» **Aim**: Reproduce only the rows from the line containing "Click the VIEW button for Better Sex" through the line containing "tap(733, 268)", renaming "Viewport" to "Display area" and leaving everything else unchanged.
--- Begin ---
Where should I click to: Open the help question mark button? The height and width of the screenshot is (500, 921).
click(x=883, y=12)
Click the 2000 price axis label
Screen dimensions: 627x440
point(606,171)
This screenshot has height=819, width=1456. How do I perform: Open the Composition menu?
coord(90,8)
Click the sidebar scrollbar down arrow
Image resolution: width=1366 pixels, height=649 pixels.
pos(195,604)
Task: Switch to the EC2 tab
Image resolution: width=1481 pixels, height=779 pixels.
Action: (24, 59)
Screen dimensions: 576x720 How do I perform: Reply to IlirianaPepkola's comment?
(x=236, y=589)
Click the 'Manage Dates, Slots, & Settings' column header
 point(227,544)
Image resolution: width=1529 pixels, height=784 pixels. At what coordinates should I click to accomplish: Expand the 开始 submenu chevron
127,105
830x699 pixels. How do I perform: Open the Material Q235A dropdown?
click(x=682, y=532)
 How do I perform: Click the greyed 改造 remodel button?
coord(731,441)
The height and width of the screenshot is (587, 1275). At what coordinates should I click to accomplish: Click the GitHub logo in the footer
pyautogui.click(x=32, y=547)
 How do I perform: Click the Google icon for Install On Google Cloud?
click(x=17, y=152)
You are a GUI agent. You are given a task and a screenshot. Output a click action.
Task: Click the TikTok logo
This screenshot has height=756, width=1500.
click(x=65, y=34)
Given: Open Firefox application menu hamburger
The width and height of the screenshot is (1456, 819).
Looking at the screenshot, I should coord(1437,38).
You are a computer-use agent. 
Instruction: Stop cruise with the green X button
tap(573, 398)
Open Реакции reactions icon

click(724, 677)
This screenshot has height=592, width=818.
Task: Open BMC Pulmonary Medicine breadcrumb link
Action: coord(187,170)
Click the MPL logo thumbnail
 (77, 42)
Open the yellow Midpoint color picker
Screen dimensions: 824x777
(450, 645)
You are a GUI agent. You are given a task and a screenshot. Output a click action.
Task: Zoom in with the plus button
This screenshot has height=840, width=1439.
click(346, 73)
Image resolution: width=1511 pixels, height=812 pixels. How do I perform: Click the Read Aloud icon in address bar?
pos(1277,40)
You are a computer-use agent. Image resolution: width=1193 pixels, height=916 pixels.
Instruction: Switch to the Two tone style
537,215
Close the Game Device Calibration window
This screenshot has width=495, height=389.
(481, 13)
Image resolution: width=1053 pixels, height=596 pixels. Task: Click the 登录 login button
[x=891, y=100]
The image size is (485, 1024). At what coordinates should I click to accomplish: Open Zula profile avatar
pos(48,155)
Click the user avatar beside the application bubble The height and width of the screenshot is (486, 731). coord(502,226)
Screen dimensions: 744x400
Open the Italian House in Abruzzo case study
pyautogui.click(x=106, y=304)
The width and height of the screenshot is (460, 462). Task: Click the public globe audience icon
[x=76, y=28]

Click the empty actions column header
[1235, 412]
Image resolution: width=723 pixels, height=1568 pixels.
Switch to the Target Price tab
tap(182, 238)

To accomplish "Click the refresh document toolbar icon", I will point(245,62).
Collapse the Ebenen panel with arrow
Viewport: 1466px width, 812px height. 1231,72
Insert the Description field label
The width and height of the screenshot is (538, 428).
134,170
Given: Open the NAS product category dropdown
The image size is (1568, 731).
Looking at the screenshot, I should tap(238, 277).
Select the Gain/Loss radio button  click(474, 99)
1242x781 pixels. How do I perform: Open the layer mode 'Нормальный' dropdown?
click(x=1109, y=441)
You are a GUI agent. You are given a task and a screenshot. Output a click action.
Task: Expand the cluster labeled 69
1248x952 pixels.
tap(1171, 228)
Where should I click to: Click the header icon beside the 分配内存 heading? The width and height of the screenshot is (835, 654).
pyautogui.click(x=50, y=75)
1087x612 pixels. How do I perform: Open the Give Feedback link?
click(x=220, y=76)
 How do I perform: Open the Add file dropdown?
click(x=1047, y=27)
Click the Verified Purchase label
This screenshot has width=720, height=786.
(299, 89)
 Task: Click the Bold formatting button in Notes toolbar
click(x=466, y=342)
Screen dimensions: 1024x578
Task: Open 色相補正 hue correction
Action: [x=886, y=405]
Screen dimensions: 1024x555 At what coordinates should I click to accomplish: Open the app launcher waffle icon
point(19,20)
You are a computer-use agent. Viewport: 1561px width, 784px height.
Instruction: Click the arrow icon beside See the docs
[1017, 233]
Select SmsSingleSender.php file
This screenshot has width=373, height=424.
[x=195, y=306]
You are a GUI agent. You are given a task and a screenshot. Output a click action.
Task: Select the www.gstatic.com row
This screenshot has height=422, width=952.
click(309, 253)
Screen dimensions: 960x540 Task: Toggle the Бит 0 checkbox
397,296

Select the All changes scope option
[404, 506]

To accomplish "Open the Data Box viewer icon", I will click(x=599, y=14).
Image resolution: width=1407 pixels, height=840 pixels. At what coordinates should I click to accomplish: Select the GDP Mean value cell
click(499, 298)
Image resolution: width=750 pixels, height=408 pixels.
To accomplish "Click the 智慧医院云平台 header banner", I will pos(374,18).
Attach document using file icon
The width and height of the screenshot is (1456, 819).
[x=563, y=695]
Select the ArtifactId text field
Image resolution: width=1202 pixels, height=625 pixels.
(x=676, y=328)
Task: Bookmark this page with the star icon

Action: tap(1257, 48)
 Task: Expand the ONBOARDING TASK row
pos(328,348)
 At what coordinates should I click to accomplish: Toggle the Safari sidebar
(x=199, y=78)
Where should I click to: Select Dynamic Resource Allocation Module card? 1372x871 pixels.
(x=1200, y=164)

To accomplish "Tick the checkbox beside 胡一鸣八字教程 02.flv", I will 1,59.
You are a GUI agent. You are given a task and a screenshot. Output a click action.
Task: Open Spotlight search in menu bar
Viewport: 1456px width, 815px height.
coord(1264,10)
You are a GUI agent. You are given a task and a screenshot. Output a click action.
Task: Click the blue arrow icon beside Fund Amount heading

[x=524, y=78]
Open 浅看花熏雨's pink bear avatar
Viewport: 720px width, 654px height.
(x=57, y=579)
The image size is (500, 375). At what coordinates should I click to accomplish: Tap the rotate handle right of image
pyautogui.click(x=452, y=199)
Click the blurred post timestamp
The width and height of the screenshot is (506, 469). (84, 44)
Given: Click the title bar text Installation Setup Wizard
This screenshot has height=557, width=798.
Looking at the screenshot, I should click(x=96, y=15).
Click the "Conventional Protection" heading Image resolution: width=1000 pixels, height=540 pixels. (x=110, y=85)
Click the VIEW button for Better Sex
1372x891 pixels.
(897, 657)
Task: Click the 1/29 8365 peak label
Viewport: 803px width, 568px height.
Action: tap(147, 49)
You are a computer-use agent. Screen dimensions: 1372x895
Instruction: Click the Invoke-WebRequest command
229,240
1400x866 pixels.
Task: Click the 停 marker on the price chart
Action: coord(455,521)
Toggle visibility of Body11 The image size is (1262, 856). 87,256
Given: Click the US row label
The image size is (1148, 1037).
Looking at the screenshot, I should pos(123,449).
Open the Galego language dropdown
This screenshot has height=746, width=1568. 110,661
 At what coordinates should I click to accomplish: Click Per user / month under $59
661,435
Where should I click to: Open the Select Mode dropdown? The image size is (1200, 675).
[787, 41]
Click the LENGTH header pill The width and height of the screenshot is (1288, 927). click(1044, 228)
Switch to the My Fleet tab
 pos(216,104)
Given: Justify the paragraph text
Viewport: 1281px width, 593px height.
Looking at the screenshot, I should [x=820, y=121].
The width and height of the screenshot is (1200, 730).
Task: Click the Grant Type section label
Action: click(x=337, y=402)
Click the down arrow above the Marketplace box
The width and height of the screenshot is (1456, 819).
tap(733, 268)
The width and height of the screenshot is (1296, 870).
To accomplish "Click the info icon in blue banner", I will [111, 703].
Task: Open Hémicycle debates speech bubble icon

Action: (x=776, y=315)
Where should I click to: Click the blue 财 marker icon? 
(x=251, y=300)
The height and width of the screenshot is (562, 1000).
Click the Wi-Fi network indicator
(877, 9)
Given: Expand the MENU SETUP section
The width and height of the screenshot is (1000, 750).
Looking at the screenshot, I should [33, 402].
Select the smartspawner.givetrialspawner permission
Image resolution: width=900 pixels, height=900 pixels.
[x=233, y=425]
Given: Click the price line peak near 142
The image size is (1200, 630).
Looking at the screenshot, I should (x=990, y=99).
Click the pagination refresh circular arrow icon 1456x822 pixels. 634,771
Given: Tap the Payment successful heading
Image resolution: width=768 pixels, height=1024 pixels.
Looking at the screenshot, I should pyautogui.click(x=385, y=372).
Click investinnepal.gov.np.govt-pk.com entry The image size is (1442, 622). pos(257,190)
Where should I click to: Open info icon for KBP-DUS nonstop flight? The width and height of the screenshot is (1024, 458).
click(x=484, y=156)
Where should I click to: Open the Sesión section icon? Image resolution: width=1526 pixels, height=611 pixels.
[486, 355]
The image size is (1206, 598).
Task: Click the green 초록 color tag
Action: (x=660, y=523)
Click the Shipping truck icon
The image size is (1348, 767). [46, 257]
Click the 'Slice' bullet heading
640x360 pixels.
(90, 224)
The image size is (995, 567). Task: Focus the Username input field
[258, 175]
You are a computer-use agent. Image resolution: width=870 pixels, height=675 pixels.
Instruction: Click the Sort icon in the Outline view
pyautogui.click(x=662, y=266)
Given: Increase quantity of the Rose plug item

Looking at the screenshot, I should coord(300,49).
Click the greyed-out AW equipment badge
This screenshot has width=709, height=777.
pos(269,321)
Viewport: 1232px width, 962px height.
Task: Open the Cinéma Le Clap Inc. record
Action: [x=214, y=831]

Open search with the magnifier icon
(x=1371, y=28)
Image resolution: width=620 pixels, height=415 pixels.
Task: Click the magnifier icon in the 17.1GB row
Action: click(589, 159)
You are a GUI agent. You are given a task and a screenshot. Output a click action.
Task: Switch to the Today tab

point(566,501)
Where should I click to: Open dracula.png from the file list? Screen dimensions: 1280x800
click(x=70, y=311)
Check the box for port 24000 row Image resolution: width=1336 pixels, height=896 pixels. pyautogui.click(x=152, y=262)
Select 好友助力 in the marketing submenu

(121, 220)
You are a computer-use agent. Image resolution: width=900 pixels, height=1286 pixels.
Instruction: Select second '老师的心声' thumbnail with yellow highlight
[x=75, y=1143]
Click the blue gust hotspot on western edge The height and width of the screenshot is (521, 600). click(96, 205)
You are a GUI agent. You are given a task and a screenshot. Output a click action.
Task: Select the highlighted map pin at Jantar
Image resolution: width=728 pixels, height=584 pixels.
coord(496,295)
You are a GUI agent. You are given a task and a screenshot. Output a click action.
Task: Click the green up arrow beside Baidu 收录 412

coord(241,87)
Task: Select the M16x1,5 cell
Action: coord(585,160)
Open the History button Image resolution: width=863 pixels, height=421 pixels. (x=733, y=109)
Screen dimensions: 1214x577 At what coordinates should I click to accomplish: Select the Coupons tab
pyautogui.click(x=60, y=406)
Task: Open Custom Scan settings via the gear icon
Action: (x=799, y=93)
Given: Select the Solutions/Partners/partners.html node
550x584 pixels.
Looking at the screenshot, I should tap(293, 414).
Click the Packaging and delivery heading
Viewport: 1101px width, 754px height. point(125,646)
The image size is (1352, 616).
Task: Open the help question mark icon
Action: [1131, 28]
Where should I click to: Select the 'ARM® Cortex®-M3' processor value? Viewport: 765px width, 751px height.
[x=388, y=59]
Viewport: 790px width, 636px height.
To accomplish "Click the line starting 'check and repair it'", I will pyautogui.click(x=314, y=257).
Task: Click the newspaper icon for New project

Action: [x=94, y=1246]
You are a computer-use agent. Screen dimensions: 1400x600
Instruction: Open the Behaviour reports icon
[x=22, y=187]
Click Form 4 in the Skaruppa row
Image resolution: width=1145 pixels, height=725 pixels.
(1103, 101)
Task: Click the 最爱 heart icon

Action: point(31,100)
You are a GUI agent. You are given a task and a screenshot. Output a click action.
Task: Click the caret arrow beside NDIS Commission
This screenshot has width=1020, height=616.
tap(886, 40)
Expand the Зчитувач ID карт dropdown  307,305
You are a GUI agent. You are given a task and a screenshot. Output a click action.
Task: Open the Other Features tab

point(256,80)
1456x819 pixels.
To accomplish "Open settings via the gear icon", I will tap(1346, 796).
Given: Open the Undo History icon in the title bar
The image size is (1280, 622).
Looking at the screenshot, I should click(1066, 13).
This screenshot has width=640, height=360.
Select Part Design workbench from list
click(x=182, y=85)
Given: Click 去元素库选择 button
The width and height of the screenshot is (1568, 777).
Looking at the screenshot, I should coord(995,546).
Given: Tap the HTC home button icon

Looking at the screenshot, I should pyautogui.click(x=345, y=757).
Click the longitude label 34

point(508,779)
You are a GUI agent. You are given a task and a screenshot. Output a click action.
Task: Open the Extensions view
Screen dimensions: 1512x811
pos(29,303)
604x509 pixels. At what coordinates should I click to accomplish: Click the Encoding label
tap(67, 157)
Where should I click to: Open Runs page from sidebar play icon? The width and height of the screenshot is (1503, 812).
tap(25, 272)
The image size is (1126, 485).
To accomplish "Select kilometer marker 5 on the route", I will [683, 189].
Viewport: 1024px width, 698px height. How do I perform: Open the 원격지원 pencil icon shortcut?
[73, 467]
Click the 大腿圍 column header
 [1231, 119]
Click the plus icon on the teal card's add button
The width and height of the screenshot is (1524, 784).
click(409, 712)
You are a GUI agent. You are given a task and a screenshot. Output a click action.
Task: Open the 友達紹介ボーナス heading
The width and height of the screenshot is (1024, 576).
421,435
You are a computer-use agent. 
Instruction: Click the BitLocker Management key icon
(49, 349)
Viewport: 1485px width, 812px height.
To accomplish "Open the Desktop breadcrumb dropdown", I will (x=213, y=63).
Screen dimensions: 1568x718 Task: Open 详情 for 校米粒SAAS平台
--- End ---
» **Response**:
Click the VIEW button for Better Sex
1372x891 pixels.
(897, 657)
Task: Click the 1/29 8365 peak label
Display area: 803px width, 568px height.
Action: tap(147, 49)
You are a computer-use agent. Screen dimensions: 1372x895
Instruction: Click the Invoke-WebRequest command
229,240
1400x866 pixels.
Task: Click the 停 marker on the price chart
Action: coord(455,521)
Toggle visibility of Body11 The image size is (1262, 856). 87,256
Given: Click the US row label
The image size is (1148, 1037).
Looking at the screenshot, I should pos(123,449).
Open the Galego language dropdown
This screenshot has height=746, width=1568. 110,661
 At what coordinates should I click to accomplish: Click Per user / month under $59
661,435
Where should I click to: Open the Select Mode dropdown? The image size is (1200, 675).
[787, 41]
Click the LENGTH header pill The width and height of the screenshot is (1288, 927). click(1044, 228)
Switch to the My Fleet tab
 pos(216,104)
Given: Justify the paragraph text
Display area: 1281px width, 593px height.
Looking at the screenshot, I should [x=820, y=121].
The width and height of the screenshot is (1200, 730).
Task: Click the Grant Type section label
Action: click(x=337, y=402)
Click the down arrow above the Marketplace box
The width and height of the screenshot is (1456, 819).
tap(733, 268)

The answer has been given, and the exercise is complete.